## Activity
Write out again the entries from the first line to the line that includes "Tap the Wi-Fi", keeping both of those lines.
*** Begin section ***
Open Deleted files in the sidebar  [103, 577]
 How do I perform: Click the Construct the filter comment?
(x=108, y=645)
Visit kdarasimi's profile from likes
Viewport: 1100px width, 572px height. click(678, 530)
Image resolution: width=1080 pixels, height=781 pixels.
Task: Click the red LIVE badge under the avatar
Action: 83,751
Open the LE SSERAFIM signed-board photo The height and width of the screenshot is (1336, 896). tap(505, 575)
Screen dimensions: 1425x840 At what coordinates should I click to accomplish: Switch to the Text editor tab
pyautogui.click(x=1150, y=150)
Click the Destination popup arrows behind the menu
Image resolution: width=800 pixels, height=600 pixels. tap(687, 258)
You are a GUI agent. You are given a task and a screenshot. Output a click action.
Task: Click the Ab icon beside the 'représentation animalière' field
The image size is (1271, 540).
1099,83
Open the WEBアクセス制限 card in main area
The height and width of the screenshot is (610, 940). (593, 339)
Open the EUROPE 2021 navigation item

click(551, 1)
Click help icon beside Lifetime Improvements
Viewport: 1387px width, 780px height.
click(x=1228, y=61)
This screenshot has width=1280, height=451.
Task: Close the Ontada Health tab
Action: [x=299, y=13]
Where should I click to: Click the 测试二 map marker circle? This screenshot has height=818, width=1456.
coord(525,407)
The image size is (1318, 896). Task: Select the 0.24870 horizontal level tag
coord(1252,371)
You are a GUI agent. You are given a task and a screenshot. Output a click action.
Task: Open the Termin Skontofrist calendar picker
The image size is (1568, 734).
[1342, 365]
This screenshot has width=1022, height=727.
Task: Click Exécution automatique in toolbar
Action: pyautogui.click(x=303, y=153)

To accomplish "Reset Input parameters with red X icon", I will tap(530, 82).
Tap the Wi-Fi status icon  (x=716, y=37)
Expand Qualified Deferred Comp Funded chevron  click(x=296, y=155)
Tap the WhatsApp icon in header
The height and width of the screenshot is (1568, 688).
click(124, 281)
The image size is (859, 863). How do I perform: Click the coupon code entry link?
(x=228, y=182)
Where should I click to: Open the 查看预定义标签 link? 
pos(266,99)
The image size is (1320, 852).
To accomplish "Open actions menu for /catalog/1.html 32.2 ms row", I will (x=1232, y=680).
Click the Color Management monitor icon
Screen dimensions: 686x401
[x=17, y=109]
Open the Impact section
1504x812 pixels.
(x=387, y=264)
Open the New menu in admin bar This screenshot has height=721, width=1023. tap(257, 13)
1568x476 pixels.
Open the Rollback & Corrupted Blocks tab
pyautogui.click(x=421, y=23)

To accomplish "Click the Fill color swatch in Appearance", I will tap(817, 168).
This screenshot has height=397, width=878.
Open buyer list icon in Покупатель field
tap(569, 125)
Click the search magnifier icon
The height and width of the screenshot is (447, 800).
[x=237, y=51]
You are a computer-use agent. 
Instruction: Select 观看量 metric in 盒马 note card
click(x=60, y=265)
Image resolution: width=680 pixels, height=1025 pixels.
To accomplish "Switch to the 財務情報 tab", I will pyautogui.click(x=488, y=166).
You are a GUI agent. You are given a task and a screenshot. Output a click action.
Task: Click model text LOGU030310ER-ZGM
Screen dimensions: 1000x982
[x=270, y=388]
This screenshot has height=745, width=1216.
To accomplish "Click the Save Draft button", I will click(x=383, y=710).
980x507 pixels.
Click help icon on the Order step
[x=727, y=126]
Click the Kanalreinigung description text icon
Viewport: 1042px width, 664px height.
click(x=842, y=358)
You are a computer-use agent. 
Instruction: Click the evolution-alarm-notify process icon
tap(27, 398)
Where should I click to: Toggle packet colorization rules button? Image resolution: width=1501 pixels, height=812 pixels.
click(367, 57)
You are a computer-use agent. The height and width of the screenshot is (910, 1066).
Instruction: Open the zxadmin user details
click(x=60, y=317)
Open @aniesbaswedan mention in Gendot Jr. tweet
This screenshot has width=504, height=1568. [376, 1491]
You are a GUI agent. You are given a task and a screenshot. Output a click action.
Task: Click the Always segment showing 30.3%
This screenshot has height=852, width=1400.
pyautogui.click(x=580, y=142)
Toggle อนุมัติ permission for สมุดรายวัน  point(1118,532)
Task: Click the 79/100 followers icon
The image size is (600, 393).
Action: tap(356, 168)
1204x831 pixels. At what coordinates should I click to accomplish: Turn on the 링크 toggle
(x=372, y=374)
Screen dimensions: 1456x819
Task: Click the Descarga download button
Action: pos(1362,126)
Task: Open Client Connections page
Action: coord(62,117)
*** End section ***
## Answer box
Open Deleted files in the sidebar  [103, 577]
 How do I perform: Click the Construct the filter comment?
(x=108, y=645)
Visit kdarasimi's profile from likes
Viewport: 1100px width, 572px height. click(678, 530)
Image resolution: width=1080 pixels, height=781 pixels.
Task: Click the red LIVE badge under the avatar
Action: 83,751
Open the LE SSERAFIM signed-board photo The height and width of the screenshot is (1336, 896). tap(505, 575)
Screen dimensions: 1425x840 At what coordinates should I click to accomplish: Switch to the Text editor tab
pyautogui.click(x=1150, y=150)
Click the Destination popup arrows behind the menu
Image resolution: width=800 pixels, height=600 pixels. tap(687, 258)
You are a GUI agent. You are given a task and a screenshot. Output a click action.
Task: Click the Ab icon beside the 'représentation animalière' field
The image size is (1271, 540).
1099,83
Open the WEBアクセス制限 card in main area
The height and width of the screenshot is (610, 940). (593, 339)
Open the EUROPE 2021 navigation item

click(551, 1)
Click help icon beside Lifetime Improvements
Viewport: 1387px width, 780px height.
click(x=1228, y=61)
This screenshot has width=1280, height=451.
Task: Close the Ontada Health tab
Action: [x=299, y=13]
Where should I click to: Click the 测试二 map marker circle? This screenshot has height=818, width=1456.
coord(525,407)
The image size is (1318, 896). Task: Select the 0.24870 horizontal level tag
coord(1252,371)
You are a GUI agent. You are given a task and a screenshot. Output a click action.
Task: Open the Termin Skontofrist calendar picker
The image size is (1568, 734).
[1342, 365]
This screenshot has width=1022, height=727.
Task: Click Exécution automatique in toolbar
Action: pyautogui.click(x=303, y=153)

To accomplish "Reset Input parameters with red X icon", I will tap(530, 82).
Tap the Wi-Fi status icon  (x=716, y=37)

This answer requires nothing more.